Dataset records
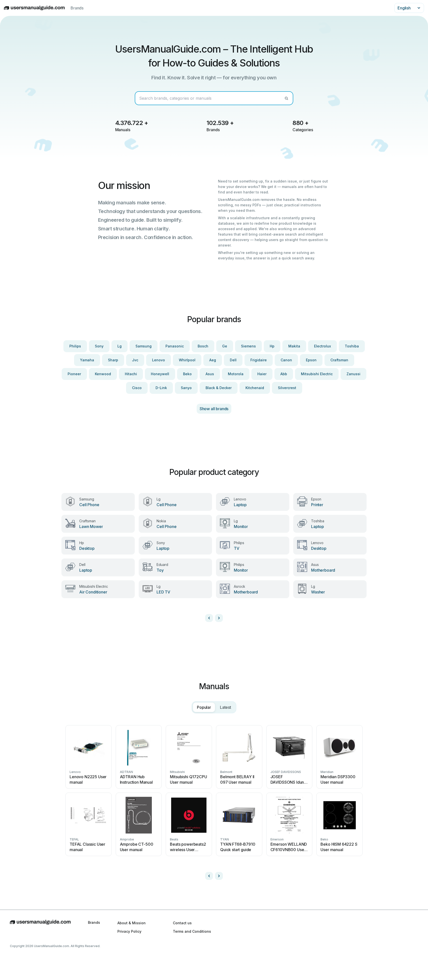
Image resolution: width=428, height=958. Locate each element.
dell (233, 360)
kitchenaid (254, 388)
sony (99, 346)
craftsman (339, 360)
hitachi (131, 374)
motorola (235, 374)
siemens (248, 346)
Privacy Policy (129, 931)
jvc (135, 360)
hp (272, 346)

**Work to be completed**
Gather every line from the entries above that contains the word "Image". Case counts, so only matches with the same capitalization qualify.

**Exercise solution**
Image resolution: width=428, height=958. Locate each element.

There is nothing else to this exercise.